* Begin Records *

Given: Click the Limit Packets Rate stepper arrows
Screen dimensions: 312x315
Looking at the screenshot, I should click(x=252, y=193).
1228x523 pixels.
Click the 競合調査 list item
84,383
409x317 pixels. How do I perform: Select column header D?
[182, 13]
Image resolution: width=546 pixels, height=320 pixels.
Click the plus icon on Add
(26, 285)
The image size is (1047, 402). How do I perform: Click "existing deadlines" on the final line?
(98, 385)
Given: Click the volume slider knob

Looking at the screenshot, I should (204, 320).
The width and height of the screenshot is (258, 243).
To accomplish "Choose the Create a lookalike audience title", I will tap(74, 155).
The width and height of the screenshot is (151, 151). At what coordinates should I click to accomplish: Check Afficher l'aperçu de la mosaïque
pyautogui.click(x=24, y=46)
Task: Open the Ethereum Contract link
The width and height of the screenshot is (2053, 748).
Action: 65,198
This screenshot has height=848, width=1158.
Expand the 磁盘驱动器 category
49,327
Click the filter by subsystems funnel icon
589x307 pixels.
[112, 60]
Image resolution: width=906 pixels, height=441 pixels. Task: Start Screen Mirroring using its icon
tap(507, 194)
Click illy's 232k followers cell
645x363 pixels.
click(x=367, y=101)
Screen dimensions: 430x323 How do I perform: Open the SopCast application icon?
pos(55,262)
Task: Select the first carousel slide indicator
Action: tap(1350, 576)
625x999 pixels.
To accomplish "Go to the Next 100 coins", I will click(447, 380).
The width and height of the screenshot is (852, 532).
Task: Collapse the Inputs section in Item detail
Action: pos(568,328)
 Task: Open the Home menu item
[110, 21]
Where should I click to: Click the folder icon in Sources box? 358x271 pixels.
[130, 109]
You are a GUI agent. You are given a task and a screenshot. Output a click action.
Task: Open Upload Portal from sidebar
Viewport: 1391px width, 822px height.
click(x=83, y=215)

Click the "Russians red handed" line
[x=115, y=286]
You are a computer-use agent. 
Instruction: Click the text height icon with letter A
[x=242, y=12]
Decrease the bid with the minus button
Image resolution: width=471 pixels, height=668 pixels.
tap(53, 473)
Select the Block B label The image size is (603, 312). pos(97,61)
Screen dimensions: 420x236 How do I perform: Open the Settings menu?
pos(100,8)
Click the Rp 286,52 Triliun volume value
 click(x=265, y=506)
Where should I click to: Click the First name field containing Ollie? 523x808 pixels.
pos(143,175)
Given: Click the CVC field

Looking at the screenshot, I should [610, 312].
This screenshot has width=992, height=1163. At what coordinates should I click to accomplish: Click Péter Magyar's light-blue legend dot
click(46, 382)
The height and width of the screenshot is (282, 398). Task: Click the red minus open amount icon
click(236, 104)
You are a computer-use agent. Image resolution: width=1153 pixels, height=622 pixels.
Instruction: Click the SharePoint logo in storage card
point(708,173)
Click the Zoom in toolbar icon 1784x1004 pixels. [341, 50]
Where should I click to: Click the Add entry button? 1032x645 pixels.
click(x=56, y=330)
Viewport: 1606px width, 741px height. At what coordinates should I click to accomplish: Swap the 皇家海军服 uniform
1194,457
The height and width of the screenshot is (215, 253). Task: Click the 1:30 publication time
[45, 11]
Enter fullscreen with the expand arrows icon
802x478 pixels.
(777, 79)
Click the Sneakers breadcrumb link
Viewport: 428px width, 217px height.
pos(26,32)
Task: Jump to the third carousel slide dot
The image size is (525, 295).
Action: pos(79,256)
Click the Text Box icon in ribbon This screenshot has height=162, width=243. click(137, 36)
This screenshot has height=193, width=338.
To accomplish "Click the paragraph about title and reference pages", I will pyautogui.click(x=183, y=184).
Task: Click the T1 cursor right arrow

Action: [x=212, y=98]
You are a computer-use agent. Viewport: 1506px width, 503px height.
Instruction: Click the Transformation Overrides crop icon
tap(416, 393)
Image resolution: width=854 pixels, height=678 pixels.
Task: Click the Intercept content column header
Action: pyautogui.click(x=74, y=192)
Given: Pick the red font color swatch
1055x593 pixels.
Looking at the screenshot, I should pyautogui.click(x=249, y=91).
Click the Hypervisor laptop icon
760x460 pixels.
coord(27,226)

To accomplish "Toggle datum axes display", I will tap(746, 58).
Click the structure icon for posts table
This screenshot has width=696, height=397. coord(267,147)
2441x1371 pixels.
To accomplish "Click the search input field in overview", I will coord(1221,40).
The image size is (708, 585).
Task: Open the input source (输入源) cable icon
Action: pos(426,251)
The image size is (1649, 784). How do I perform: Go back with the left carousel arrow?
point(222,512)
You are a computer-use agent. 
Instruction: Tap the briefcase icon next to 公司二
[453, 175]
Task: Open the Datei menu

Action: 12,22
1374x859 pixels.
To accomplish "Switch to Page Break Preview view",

* End Records *

» **Exercise instructions**:
Reproduce the listing above with "How do I perform" changed to "How should I carry out" wherever it occurs. Keep every other character the same.

» **Exercise result**:
Given: Click the Limit Packets Rate stepper arrows
Screen dimensions: 312x315
Looking at the screenshot, I should click(x=252, y=193).
1228x523 pixels.
Click the 競合調査 list item
84,383
409x317 pixels. How should I carry out: Select column header D?
[182, 13]
Image resolution: width=546 pixels, height=320 pixels.
Click the plus icon on Add
(26, 285)
The image size is (1047, 402). How should I carry out: Click "existing deadlines" on the final line?
(98, 385)
Given: Click the volume slider knob

Looking at the screenshot, I should (204, 320).
The width and height of the screenshot is (258, 243).
To accomplish "Choose the Create a lookalike audience title", I will tap(74, 155).
The width and height of the screenshot is (151, 151). At what coordinates should I click to accomplish: Check Afficher l'aperçu de la mosaïque
pyautogui.click(x=24, y=46)
Task: Open the Ethereum Contract link
The width and height of the screenshot is (2053, 748).
Action: 65,198
This screenshot has height=848, width=1158.
Expand the 磁盘驱动器 category
49,327
Click the filter by subsystems funnel icon
589x307 pixels.
[112, 60]
Image resolution: width=906 pixels, height=441 pixels. Task: Start Screen Mirroring using its icon
tap(507, 194)
Click illy's 232k followers cell
645x363 pixels.
click(x=367, y=101)
Screen dimensions: 430x323 How should I carry out: Open the SopCast application icon?
pos(55,262)
Task: Select the first carousel slide indicator
Action: tap(1350, 576)
625x999 pixels.
To accomplish "Go to the Next 100 coins", I will click(447, 380).
The width and height of the screenshot is (852, 532).
Task: Collapse the Inputs section in Item detail
Action: pos(568,328)
 Task: Open the Home menu item
[110, 21]
Where should I click to: Click the folder icon in Sources box? 358x271 pixels.
[130, 109]
You are a GUI agent. You are given a task and a screenshot. Output a click action.
Task: Open Upload Portal from sidebar
Viewport: 1391px width, 822px height.
click(x=83, y=215)

Click the "Russians red handed" line
[x=115, y=286]
You are a computer-use agent. 
Instruction: Click the text height icon with letter A
[x=242, y=12]
Decrease the bid with the minus button
Image resolution: width=471 pixels, height=668 pixels.
tap(53, 473)
Select the Block B label The image size is (603, 312). pos(97,61)
Screen dimensions: 420x236 How should I carry out: Open the Settings menu?
pos(100,8)
Click the Rp 286,52 Triliun volume value
 click(x=265, y=506)
Where should I click to: Click the First name field containing Ollie? 523x808 pixels.
pos(143,175)
Given: Click the CVC field

Looking at the screenshot, I should [610, 312].
This screenshot has width=992, height=1163. At what coordinates should I click to accomplish: Click Péter Magyar's light-blue legend dot
click(46, 382)
The height and width of the screenshot is (282, 398). Task: Click the red minus open amount icon
click(236, 104)
You are a computer-use agent. Image resolution: width=1153 pixels, height=622 pixels.
Instruction: Click the SharePoint logo in storage card
point(708,173)
Click the Zoom in toolbar icon 1784x1004 pixels. [341, 50]
Where should I click to: Click the Add entry button? 1032x645 pixels.
click(x=56, y=330)
Viewport: 1606px width, 741px height. At what coordinates should I click to accomplish: Swap the 皇家海军服 uniform
1194,457
The height and width of the screenshot is (215, 253). Task: Click the 1:30 publication time
[45, 11]
Enter fullscreen with the expand arrows icon
802x478 pixels.
(777, 79)
Click the Sneakers breadcrumb link
Viewport: 428px width, 217px height.
pos(26,32)
Task: Jump to the third carousel slide dot
The image size is (525, 295).
Action: pos(79,256)
Click the Text Box icon in ribbon This screenshot has height=162, width=243. click(137, 36)
This screenshot has height=193, width=338.
To accomplish "Click the paragraph about title and reference pages", I will pyautogui.click(x=183, y=184).
Task: Click the T1 cursor right arrow

Action: [x=212, y=98]
You are a computer-use agent. Viewport: 1506px width, 503px height.
Instruction: Click the Transformation Overrides crop icon
tap(416, 393)
Image resolution: width=854 pixels, height=678 pixels.
Task: Click the Intercept content column header
Action: pyautogui.click(x=74, y=192)
Given: Pick the red font color swatch
1055x593 pixels.
Looking at the screenshot, I should pyautogui.click(x=249, y=91).
Click the Hypervisor laptop icon
760x460 pixels.
coord(27,226)

To accomplish "Toggle datum axes display", I will tap(746, 58).
Click the structure icon for posts table
This screenshot has width=696, height=397. coord(267,147)
2441x1371 pixels.
To accomplish "Click the search input field in overview", I will coord(1221,40).
The image size is (708, 585).
Task: Open the input source (输入源) cable icon
Action: pos(426,251)
The image size is (1649, 784). How should I carry out: Go back with the left carousel arrow?
point(222,512)
You are a computer-use agent. 
Instruction: Tap the briefcase icon next to 公司二
[453, 175]
Task: Open the Datei menu

Action: 12,22
1374x859 pixels.
To accomplish "Switch to Page Break Preview view",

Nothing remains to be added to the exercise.